INSTRUCTIONS TO FOLLOW: The response must match the data below exactly, line for line.

MATERIAL PROVIDED:
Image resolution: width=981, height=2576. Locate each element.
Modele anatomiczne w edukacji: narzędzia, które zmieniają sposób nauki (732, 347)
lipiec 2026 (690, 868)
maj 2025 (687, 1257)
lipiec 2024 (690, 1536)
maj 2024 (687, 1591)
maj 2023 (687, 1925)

WRITTEN SOLUTION:
Image resolution: width=981, height=2576. Locate each element.
Modele anatomiczne w edukacji: narzędzia, które zmieniają sposób nauki (732, 347)
lipiec 2026 (690, 868)
maj 2025 (687, 1257)
lipiec 2024 (690, 1536)
maj 2024 (687, 1591)
maj 2023 (687, 1925)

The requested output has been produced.